Selama lima tahun menjalani profesi sebagai guru, saya telah berpindah mengajar di berbagai sekolah. Sebagian besar sekolah tempat saya bekerja adalah sekolah berbasis agama Islam. Dalam perjalanan itu, saya sering menemui berbagai sikap dan kebiasaan para pendidik, terutama mereka yang memiliki latar belakang pendidikan agama yang kuat. Sayangnya, beberapa di antaranya kerap melontarkan pernyataan yang mendiskreditkan agama lain, bahkan menjadikan keyakinan berbeda sebagai bahan olok-olok di dalam kelas.
Lebih mengejutkan lagi, ada sekolah-sekolah yang memberlakukan aturan memaksakan atribut agama tertentu kepada semua siswa tanpa mempertimbangkan keberagaman latar belakang mereka. Hal ini menimbulkan keprihatinan mendalam, mengingat sekolah seharusnya menjadi ruang aman yang mendukung pembelajaran toleransi dan perdamaian. Alih-alih menciptakan lingkungan inklusif, praktik semacam itu justru mengikis nilai toleransi yang semestinya dijaga.
Namun, pengalaman mengajar di sebuah sekolah dengan visi perdamaian memberikan harapan baru. Sekolah ini memiliki program seperti peace generation dan dialog antaragama yang bertujuan menciptakan harmoni di antara siswa. Meskipun demikian, tantangan tetap ada. Beberapa oknum guru masih menyebarkan narasi yang tidak sehat, memperlihatkan bahwa upaya menciptakan lingkungan damai memerlukan komitmen yang konsisten dari semua pihak.
Guru memegang peran yang sangat penting dalam membentuk generasi penerus yang toleran. Sebagai agen perdamaian, guru tidak hanya bertanggung jawab mengajarkan ilmu pengetahuan, tetapi juga menanamkan nilai-nilai empati, penghormatan terhadap perbedaan, dan semangat kerja sama. Peran ini menjadi semakin relevan di tengah masyarakat yang plural.
Toleransi beragama adalah nilai fundamental yang harus diajarkan sejak dini. Sekolah merupakan miniatur masyarakat yang mencerminkan keberagaman, sehingga penting bagi guru untuk memastikan siswa memahami bahwa perbedaan adalah hal yang wajar dan tidak boleh menjadi alasan perpecahan. Guru yang menjadi teladan dalam menghargai keberagaman dapat mendorong siswa untuk tumbuh menjadi individu yang lebih terbuka dan inklusif.

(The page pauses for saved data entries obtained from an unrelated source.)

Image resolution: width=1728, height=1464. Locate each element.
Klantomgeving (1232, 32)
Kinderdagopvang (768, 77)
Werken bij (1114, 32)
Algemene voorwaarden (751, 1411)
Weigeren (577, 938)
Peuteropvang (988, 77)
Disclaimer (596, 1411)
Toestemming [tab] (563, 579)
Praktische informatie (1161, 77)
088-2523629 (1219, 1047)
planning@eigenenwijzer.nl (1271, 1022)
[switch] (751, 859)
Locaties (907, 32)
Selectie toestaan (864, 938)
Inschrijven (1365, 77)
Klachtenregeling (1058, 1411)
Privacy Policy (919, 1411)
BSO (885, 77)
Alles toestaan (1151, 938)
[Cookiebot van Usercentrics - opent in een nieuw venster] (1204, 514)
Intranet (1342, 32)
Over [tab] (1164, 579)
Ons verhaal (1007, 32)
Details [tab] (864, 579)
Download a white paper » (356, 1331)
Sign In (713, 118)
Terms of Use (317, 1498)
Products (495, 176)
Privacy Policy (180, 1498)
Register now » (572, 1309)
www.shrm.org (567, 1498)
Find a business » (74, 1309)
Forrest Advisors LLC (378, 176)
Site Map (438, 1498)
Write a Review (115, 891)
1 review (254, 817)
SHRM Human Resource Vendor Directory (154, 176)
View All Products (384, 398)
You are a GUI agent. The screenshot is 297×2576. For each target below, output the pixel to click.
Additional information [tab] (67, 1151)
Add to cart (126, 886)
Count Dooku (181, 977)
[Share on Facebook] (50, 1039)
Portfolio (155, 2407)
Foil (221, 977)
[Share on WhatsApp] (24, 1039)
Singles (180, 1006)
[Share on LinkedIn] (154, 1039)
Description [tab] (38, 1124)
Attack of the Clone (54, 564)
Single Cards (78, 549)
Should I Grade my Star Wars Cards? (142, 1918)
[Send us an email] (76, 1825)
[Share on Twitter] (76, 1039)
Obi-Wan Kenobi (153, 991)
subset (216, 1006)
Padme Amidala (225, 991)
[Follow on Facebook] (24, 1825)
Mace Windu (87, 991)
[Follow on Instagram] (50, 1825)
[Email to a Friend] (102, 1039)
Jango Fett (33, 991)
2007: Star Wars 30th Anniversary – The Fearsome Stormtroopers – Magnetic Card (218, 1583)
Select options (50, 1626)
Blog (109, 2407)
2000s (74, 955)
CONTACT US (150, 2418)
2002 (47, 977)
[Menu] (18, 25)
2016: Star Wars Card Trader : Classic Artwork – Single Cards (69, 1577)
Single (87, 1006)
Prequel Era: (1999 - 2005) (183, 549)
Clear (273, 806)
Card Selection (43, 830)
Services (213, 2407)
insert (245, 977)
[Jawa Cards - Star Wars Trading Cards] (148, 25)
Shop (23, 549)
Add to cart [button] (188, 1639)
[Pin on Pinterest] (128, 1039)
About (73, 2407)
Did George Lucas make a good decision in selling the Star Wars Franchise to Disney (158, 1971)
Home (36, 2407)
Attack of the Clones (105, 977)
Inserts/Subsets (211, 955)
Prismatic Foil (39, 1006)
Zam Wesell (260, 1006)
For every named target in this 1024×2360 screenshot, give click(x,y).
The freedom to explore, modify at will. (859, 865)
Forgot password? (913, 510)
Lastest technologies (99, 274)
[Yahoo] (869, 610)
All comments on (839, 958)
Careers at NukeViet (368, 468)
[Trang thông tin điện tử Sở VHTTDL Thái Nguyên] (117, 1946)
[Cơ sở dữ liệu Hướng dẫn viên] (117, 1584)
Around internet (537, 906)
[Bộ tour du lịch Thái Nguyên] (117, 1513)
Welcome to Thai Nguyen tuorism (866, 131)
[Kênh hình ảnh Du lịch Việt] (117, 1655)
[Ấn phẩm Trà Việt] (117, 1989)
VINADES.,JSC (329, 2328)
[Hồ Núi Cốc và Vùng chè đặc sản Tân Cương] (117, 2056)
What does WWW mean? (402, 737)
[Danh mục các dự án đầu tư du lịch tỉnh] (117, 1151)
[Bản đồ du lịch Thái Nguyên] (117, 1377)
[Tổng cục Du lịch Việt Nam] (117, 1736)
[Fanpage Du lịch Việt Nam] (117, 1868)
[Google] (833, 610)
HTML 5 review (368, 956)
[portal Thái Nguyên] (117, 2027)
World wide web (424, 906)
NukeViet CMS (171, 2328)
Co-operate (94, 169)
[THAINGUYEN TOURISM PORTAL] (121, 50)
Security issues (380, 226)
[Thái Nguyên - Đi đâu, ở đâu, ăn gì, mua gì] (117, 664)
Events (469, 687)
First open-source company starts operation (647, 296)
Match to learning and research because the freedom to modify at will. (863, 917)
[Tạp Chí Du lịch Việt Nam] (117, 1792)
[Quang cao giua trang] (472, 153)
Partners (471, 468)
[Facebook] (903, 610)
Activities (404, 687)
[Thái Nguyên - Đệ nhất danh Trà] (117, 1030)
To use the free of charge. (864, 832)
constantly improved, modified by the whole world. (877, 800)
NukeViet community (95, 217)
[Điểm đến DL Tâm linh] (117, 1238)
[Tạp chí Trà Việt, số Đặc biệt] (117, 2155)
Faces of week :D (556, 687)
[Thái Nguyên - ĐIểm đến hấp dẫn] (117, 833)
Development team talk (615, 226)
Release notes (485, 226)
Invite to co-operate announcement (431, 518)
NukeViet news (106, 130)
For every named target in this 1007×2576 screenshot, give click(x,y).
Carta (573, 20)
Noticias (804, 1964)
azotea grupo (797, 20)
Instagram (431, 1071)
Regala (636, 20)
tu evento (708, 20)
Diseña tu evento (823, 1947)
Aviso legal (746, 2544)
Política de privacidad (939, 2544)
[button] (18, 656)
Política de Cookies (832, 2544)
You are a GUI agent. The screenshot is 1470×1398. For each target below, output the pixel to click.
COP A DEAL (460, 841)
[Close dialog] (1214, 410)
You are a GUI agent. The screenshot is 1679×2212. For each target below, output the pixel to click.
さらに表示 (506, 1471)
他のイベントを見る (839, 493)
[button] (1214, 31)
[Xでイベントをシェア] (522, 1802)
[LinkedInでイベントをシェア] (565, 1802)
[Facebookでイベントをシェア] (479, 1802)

Selain sebagai teladan, guru juga berperan sebagai fasilitator perdamaian. Dalam hal ini, guru bertugas menciptakan ruang diskusi yang aman bagi siswa untuk berbicara dan belajar tentang keberagaman. Dialog lintas agama, misalnya, bisa menjadi sarana efektif untuk membangun pemahaman dan penghargaan terhadap keyakinan lain. Dengan pendekatan ini, siswa tidak hanya belajar tentang agama mereka sendiri, tetapi juga mengenal nilai-nilai universal yang diajarkan oleh agama lain.
Di sisi lain, penting untuk menyadari bahaya ketika guru menjadi provokator yang menyebarkan kebencian atau dogma yang sempit. Guru yang tidak peka terhadap isu keberagaman berisiko menciptakan generasi yang intoleran, bahkan radikal. Peran guru sebagai pendidik harus selalu diarahkan pada upaya membangun harmoni, bukan memecah belah.
Menciptakan lingkungan sekolah yang inklusif dan damai memang bukan tugas yang mudah. Namun, dampaknya sangat besar bagi pembentukan karakter siswa. Guru yang mengajarkan toleransi akan melahirkan generasi yang mampu bekerja sama dalam keberagaman, menghargai perbedaan, dan menjadi agen perdamaian di masyarakat.
Sebagai pendidik, penting bagi kita untuk terus belajar dan membuka diri terhadap berbagai pendekatan yang mendukung nilai toleransi. Dengan begitu, kita tidak hanya menciptakan sekolah yang aman bagi semua siswa, tetapi juga membangun masa depan yang lebih harmonis. Guru bukan sekadar pengajar, tetapi pembimbing yang memiliki tanggung jawab moral untuk menanamkan nilai-nilai perdamaian di hati setiap siswa. Hanya dengan komitmen yang kuat, kita dapat benar-benar menciptakan perubahan yang berarti.